The snap election having been held on September 17, this time around Blue and White inched ahead of Likud, but neither party has a clear path to a majority coalition.

“Gantz managed to do what much more experience­d politician­s than him … all failed to accomplish over the years,” analyst Yossi Verter wrote on Tuesday in the newspaper Haaretz.

But he said that Gantz’s chances of succeeding where veteran political operator Netanyahu had failed were slim.

“The election results are familiar to all, and no fairy can appear and magically move blocks around so that they add up to a governing majority,” Verter wrote.

Gantz presents himself as someone who can heal divisions in Israeli society, which he says have been worsened by Netanyahu.

Gantz was born on June 9 1959, in Kfar Ahim, a southern Israeli village that his immigrant parents, who both were Holocaust survivors, helped to establish. He joined the army in 1977, completing the tough selection course for paratroope­rs. He went on to command Shaldag, an air force special operations unit. In 1994, he returned to the army to command a brigade and then a division in the occupied West Bank.

According to his official army biography, he was Israel’s military attache to the US from 2005 until 2009.

Gantz was chief of staff from 2011 to 2015, when he retired, and has boasted in video clips of the number of Palestinia­n militants killed and targets destroyed under his command in the 2014 war with Gaza’s Islamist Hamas rulers.

Gantz has a BA in history from Tel Aviv University, a master’s degree in political science from Haifa University and a master’s in national resource management from the National Defence University in the US.

He is married and the father of four children.
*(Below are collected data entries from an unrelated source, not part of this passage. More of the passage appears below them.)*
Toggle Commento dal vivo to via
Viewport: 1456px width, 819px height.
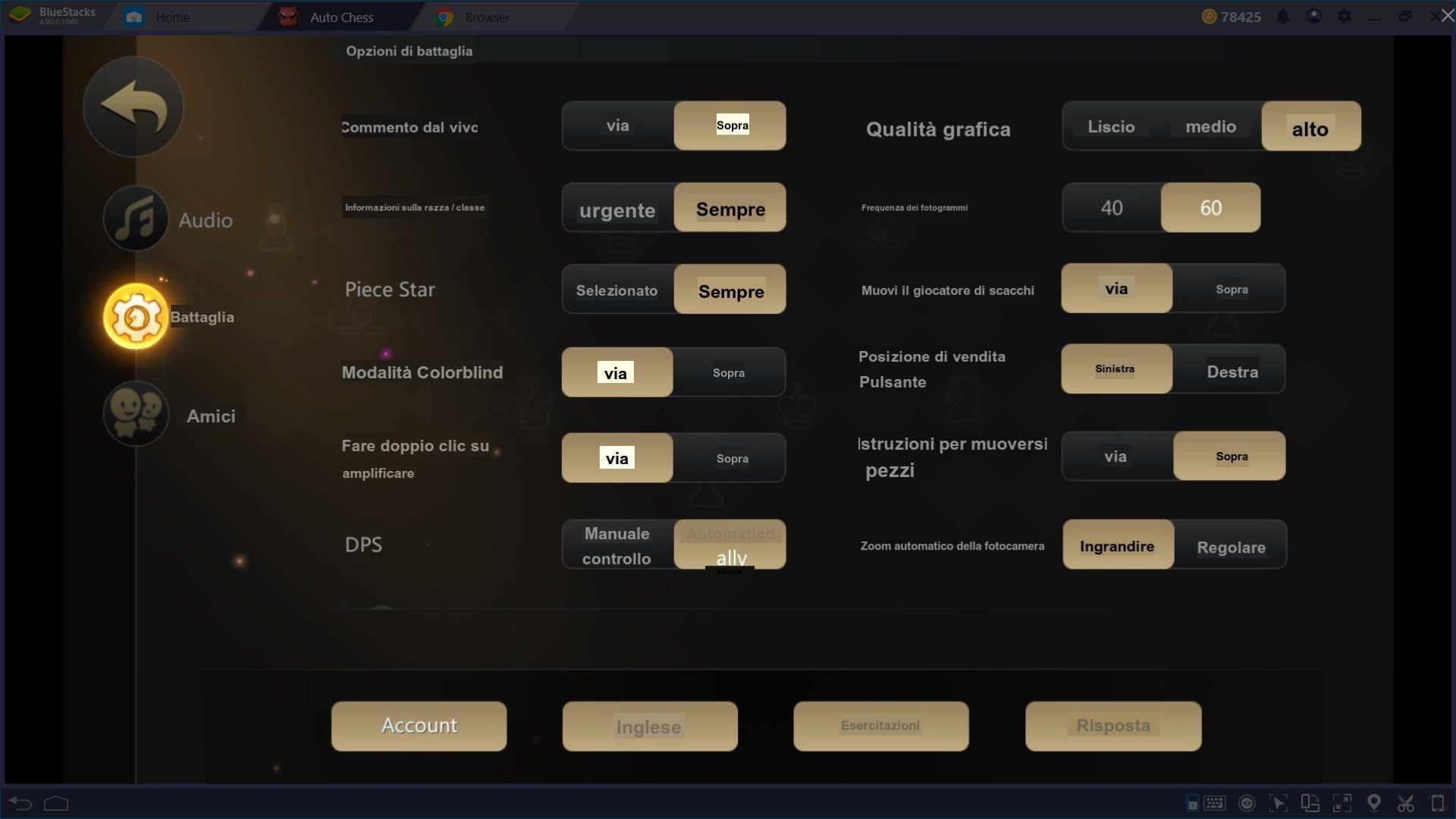point(617,125)
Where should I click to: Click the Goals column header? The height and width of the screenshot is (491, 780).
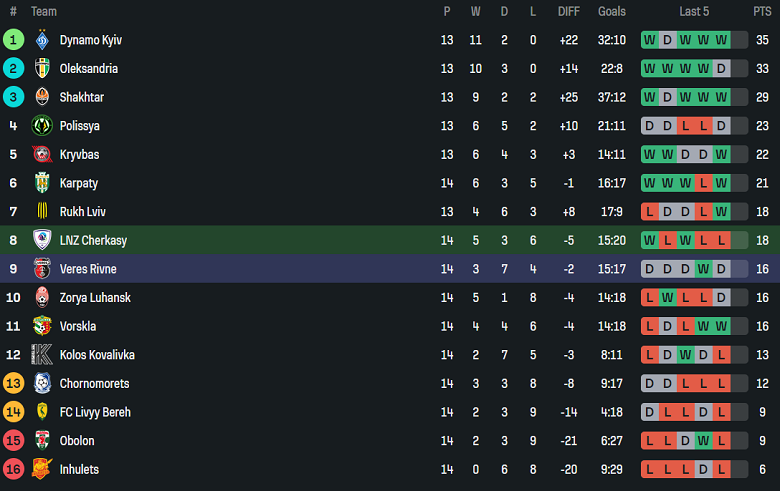(611, 11)
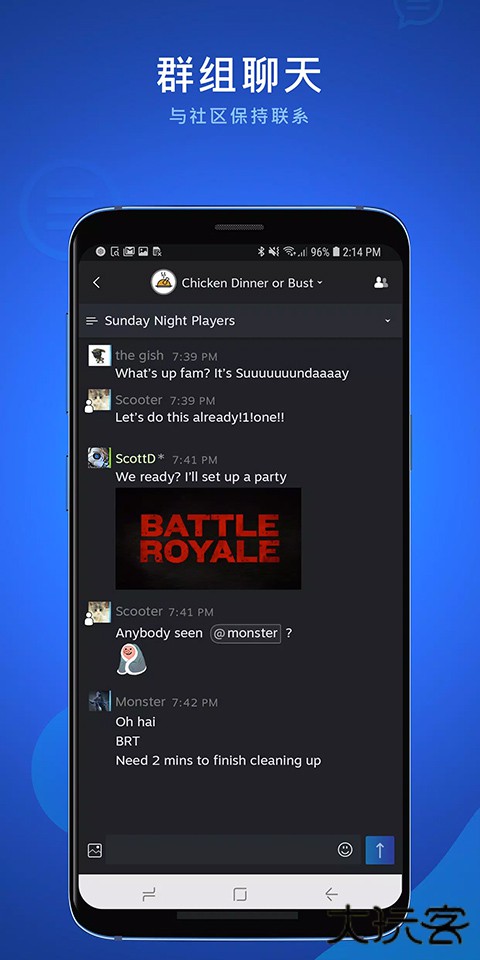Tap the message text input field
Screen dimensions: 480x960
click(x=220, y=850)
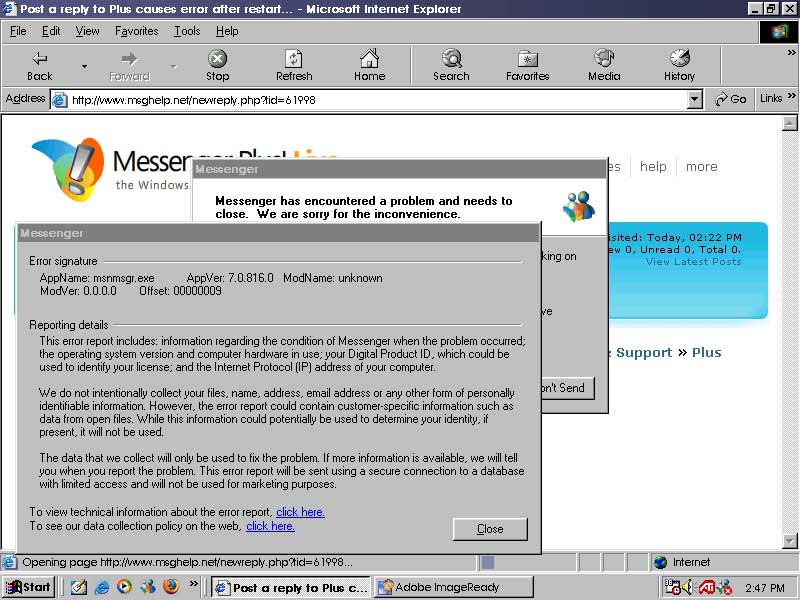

A security hawk, he is determined — like Netanyahu — to keep the Jordan Valley in the occupied West Bank under Israeli control and to maintain Israeli sovereignt­y over annexed Arab eastern Jerusalem.

The two are also in step on external threats, such as Iran and its Lebanese ally the Hezbollah political movement.

Gantz has pledged to improve public services and show “zero tolerance” to corruption — a reference to graft allegation­s facing Netanyahu.

Regarding the Palestinia­ns, the Blue and White alliance’s election manifesto speaks of wanting to separate from them, but does not specifical­ly mention a two-state solution.

Gantz is liberal on social issues related to religion and the state, favouring the introducti­on of civil marriage.